Thank you, Terry. Good afternoon, everyone, and welcome to Willdan Group's first quarter 2026 earnings call. Joining our call today are Mike Bieber, President and Chief Executive Officer, and Kim Early, Executive Vice President and Chief Financial Officer. Our conference call remarks will include both GAAP and non-GAAP financial results. Reconciliations between GAAP and non-GAAP measures can be found in today's press release and in the presentation slides, all of which are available on our website. Please note that year-over-year commentary or variances on revenue, adjusted EBITDA, and adjusted EPS discussed during our prepared remarks are on an actual basis unless otherwise specified. We will make forward-looking statements about our performance. These statements are based on how we see things today. While we may elect to update these forward-looking statements at some point in the future, we do not undertake any obligation to do so.

Al Kaschalk

As described in our SEC filings, actual results may differ materially due to risk and uncertainties. With that, I'll hand the call over to Mike, who will begin on slide two.

◆ Objective 1
Name every person mentioned by name in the earnings call excerpt.
The records that follow are unrelated to the earnings call excerpt.

◆ Listing
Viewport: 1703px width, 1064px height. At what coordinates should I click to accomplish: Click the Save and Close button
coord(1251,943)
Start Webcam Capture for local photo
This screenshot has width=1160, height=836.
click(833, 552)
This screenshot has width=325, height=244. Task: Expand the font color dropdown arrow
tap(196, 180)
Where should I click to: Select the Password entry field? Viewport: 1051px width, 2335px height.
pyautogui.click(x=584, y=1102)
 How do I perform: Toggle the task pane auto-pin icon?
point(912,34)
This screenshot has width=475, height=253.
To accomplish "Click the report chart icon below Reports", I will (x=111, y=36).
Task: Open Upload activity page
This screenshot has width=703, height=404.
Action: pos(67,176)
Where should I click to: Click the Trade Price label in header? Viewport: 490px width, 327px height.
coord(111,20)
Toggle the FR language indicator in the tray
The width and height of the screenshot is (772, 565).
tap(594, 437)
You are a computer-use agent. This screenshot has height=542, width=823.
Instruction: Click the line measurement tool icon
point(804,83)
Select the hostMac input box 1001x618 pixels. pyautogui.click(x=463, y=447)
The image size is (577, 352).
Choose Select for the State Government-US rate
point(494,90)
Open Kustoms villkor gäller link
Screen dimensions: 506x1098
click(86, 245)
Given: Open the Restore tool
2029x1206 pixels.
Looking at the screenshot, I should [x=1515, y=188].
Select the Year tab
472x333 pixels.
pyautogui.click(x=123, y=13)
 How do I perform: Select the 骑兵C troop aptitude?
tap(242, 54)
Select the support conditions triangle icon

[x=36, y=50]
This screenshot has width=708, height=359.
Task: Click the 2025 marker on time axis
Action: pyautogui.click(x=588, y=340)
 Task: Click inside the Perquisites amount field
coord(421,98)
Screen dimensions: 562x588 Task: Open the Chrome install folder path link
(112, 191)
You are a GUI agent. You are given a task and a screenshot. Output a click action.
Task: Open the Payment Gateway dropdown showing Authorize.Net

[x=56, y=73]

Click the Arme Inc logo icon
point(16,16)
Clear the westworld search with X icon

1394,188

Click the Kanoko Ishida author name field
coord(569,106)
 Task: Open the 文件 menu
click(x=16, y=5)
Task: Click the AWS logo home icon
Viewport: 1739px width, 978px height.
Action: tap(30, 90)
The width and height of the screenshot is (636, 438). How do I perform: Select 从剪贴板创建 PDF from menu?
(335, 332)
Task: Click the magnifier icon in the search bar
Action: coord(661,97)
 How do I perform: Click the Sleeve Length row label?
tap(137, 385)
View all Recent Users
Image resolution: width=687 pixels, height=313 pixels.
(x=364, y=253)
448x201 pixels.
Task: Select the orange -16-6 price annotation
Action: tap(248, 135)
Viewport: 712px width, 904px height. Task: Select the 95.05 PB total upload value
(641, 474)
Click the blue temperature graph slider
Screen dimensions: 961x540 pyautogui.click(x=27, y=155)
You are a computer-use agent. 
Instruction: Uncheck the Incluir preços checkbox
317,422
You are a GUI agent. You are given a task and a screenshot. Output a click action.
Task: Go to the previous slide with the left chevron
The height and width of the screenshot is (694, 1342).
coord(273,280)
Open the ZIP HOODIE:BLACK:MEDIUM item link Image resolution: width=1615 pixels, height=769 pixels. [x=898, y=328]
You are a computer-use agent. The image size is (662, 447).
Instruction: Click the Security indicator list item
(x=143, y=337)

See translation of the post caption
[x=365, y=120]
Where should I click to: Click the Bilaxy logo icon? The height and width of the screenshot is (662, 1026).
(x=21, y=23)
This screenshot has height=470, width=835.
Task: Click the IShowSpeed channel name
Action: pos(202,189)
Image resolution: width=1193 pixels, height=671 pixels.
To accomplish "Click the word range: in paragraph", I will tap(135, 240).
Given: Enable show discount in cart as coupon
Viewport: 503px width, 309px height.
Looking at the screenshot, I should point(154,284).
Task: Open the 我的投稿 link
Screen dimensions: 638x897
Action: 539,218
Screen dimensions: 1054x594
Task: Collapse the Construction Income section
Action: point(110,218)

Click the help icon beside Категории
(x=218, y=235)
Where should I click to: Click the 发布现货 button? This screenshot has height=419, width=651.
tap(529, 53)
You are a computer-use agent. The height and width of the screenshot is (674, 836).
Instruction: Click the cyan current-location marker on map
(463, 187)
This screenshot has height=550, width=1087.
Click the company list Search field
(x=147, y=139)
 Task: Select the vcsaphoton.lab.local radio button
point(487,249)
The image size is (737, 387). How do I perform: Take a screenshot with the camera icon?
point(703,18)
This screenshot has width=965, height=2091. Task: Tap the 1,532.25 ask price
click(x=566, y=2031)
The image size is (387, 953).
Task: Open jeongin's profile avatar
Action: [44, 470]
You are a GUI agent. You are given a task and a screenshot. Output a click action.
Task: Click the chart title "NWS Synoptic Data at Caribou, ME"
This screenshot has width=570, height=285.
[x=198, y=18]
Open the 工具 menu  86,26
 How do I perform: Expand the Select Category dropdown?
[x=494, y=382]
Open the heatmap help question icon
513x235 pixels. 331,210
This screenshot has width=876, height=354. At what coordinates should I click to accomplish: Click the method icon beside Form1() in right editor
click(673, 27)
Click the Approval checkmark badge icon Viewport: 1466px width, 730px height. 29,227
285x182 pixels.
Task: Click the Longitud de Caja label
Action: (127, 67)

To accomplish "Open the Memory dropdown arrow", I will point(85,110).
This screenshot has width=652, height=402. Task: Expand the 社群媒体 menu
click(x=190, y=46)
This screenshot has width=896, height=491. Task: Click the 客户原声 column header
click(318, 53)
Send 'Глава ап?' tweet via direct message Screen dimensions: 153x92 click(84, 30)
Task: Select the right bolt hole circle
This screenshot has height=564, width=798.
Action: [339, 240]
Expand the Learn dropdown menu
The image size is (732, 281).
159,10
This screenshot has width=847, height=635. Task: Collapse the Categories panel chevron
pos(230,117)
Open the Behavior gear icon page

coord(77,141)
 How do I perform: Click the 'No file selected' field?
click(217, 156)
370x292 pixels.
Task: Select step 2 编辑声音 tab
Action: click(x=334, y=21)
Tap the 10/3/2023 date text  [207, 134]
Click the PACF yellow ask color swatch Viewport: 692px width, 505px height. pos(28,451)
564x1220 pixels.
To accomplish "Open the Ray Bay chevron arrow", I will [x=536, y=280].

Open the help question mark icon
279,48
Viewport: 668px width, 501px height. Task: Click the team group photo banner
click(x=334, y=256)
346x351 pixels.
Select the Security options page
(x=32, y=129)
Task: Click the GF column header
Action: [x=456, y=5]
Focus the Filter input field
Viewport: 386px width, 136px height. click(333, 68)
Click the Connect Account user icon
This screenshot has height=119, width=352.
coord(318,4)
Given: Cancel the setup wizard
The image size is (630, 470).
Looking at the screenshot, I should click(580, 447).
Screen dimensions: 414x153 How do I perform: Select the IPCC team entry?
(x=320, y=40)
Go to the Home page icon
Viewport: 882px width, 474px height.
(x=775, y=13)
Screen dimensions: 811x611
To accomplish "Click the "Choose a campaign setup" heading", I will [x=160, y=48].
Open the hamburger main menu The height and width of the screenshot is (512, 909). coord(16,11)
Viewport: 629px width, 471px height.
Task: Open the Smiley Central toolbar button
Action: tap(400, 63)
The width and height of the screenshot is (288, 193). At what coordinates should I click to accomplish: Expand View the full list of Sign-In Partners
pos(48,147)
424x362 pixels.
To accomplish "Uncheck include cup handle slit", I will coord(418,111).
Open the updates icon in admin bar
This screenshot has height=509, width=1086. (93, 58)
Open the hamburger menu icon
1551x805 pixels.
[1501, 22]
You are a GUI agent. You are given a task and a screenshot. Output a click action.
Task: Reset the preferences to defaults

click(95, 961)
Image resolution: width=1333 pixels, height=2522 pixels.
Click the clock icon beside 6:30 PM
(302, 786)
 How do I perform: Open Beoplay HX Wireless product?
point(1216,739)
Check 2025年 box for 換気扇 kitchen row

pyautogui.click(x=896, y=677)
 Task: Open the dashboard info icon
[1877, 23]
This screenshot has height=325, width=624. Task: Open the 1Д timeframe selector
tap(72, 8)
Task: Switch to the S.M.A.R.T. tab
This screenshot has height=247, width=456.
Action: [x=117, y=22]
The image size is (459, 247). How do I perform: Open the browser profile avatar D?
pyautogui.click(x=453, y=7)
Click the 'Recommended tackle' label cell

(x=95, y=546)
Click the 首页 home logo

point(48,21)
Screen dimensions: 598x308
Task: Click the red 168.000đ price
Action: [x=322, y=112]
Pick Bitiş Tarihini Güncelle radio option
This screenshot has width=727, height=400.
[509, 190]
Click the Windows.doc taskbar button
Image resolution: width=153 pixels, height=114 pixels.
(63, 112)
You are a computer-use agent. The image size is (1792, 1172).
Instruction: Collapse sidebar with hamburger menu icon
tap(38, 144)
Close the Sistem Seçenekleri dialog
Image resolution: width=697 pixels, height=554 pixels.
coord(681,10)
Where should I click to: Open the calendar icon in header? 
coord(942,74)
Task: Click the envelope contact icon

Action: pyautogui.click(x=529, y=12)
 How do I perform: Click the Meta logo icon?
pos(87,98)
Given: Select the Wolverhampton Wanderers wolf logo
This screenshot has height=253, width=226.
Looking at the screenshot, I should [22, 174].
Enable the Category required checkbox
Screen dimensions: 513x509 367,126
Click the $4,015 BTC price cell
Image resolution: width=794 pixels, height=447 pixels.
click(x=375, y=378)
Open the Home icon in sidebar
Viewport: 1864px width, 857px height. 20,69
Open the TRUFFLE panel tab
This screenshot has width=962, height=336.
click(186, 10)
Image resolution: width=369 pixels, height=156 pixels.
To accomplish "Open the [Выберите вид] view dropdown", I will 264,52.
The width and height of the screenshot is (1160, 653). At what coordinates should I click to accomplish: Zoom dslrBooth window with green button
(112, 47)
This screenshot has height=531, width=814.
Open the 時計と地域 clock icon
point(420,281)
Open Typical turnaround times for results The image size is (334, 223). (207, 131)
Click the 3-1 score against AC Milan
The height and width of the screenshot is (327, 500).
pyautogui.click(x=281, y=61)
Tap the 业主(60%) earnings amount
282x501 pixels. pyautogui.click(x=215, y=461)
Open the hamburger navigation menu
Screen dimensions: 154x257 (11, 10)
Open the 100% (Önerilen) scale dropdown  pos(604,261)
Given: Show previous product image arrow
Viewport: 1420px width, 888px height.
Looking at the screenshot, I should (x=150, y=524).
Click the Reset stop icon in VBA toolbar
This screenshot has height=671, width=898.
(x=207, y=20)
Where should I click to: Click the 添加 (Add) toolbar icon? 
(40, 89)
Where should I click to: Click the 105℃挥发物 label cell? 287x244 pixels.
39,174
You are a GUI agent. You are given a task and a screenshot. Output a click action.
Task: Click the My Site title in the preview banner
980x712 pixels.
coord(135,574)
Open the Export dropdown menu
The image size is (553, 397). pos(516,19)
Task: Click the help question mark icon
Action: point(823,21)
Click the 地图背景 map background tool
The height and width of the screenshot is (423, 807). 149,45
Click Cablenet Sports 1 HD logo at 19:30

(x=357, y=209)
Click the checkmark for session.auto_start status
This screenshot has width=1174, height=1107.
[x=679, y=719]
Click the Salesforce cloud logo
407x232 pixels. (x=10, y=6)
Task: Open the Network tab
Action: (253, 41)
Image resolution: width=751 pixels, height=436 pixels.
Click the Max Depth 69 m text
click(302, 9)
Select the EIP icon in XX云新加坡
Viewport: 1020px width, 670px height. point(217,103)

◆ Objective 2
Convert the records from the line with "Task: Switch to the S.M.A.R.T. tab" up to and including the line with "(x=95, y=546)" into a Markdown table with the columns No. and Line, leaving out blank lines.

◆ Complete output 1
- Terry
- Mike Bieber
- Kim Early
- Al Kaschalk

◆ Complete output 2
| No. | Line |
|---|---|
| 1 | Task: Switch to the S.M.A.R.T. tab |
| 2 | This screenshot has height=247, width=456. |
| 3 | Action: [x=117, y=22] |
| 4 | The image size is (459, 247). How do I perform: Open the browser profile avatar D? |
| 5 | pyautogui.click(x=453, y=7) |
| 6 | Click the 'Recommended tackle' label cell |
| 7 | (x=95, y=546) |